Retype all of the data exactly as given.

⁂

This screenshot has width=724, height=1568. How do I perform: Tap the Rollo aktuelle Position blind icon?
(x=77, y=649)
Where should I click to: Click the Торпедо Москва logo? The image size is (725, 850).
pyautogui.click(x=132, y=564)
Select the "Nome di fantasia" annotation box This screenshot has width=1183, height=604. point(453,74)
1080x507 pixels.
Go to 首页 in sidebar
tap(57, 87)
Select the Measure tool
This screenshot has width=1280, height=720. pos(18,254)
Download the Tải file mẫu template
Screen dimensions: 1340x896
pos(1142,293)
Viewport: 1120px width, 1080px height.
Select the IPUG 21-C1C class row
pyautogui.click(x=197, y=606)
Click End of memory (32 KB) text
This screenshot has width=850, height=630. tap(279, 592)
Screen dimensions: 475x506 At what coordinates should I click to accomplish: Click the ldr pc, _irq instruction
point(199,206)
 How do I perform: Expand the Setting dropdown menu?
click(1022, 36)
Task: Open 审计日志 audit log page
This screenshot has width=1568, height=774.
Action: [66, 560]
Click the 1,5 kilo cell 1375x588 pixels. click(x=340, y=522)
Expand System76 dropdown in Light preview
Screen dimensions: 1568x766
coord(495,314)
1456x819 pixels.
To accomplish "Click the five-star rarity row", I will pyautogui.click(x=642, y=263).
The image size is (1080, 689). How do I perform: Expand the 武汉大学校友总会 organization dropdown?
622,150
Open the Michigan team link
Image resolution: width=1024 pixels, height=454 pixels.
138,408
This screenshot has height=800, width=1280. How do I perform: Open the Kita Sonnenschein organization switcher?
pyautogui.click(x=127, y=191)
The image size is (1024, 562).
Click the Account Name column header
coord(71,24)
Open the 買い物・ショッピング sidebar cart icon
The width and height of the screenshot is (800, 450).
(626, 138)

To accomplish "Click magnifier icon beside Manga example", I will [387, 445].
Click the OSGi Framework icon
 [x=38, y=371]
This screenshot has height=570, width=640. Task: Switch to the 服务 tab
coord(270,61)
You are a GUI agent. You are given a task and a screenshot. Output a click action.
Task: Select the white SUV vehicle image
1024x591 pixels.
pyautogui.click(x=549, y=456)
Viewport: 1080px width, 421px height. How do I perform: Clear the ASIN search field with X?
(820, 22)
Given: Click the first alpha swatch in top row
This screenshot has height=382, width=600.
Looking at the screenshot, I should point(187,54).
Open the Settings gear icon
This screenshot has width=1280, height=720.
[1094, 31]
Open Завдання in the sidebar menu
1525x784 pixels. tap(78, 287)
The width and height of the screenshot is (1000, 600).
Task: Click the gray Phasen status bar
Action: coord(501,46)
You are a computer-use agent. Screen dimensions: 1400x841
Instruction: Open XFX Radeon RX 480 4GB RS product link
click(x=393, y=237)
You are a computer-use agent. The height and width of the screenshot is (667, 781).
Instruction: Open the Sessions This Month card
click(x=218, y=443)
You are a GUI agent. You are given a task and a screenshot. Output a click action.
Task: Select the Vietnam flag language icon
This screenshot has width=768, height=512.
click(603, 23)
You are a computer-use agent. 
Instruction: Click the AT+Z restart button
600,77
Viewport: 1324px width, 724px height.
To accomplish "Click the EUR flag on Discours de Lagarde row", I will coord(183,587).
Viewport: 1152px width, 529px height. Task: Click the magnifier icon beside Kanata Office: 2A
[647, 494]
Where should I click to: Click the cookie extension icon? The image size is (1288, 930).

⁂

:: ANSWER BOX ::
This screenshot has width=724, height=1568. How do I perform: Tap the Rollo aktuelle Position blind icon?
(x=77, y=649)
Where should I click to: Click the Торпедо Москва logo? The image size is (725, 850).
pyautogui.click(x=132, y=564)
Select the "Nome di fantasia" annotation box This screenshot has width=1183, height=604. point(453,74)
1080x507 pixels.
Go to 首页 in sidebar
tap(57, 87)
Select the Measure tool
This screenshot has width=1280, height=720. pos(18,254)
Download the Tải file mẫu template
Screen dimensions: 1340x896
pos(1142,293)
Viewport: 1120px width, 1080px height.
Select the IPUG 21-C1C class row
pyautogui.click(x=197, y=606)
Click End of memory (32 KB) text
This screenshot has width=850, height=630. tap(279, 592)
Screen dimensions: 475x506 At what coordinates should I click to accomplish: Click the ldr pc, _irq instruction
point(199,206)
 How do I perform: Expand the Setting dropdown menu?
click(1022, 36)
Task: Open 审计日志 audit log page
This screenshot has width=1568, height=774.
Action: [66, 560]
Click the 1,5 kilo cell 1375x588 pixels. click(x=340, y=522)
Expand System76 dropdown in Light preview
Screen dimensions: 1568x766
coord(495,314)
1456x819 pixels.
To accomplish "Click the five-star rarity row", I will pyautogui.click(x=642, y=263).
The image size is (1080, 689). How do I perform: Expand the 武汉大学校友总会 organization dropdown?
622,150
Open the Michigan team link
Image resolution: width=1024 pixels, height=454 pixels.
138,408
This screenshot has height=800, width=1280. How do I perform: Open the Kita Sonnenschein organization switcher?
pyautogui.click(x=127, y=191)
The image size is (1024, 562).
Click the Account Name column header
coord(71,24)
Open the 買い物・ショッピング sidebar cart icon
The width and height of the screenshot is (800, 450).
(626, 138)

To accomplish "Click magnifier icon beside Manga example", I will [387, 445].
Click the OSGi Framework icon
 [x=38, y=371]
This screenshot has height=570, width=640. Task: Switch to the 服务 tab
coord(270,61)
You are a GUI agent. You are given a task and a screenshot. Output a click action.
Task: Select the white SUV vehicle image
1024x591 pixels.
pyautogui.click(x=549, y=456)
Viewport: 1080px width, 421px height. How do I perform: Clear the ASIN search field with X?
(820, 22)
Given: Click the first alpha swatch in top row
This screenshot has height=382, width=600.
Looking at the screenshot, I should point(187,54).
Open the Settings gear icon
This screenshot has width=1280, height=720.
[1094, 31]
Open Завдання in the sidebar menu
1525x784 pixels. tap(78, 287)
The width and height of the screenshot is (1000, 600).
Task: Click the gray Phasen status bar
Action: coord(501,46)
You are a computer-use agent. Screen dimensions: 1400x841
Instruction: Open XFX Radeon RX 480 4GB RS product link
click(x=393, y=237)
You are a computer-use agent. The height and width of the screenshot is (667, 781).
Instruction: Open the Sessions This Month card
click(x=218, y=443)
You are a GUI agent. You are given a task and a screenshot. Output a click action.
Task: Select the Vietnam flag language icon
This screenshot has width=768, height=512.
click(603, 23)
You are a computer-use agent. 
Instruction: Click the AT+Z restart button
600,77
Viewport: 1324px width, 724px height.
To accomplish "Click the EUR flag on Discours de Lagarde row", I will coord(183,587).
Viewport: 1152px width, 529px height. Task: Click the magnifier icon beside Kanata Office: 2A
[647, 494]
Where should I click to: Click the cookie extension icon? The image size is (1288, 930).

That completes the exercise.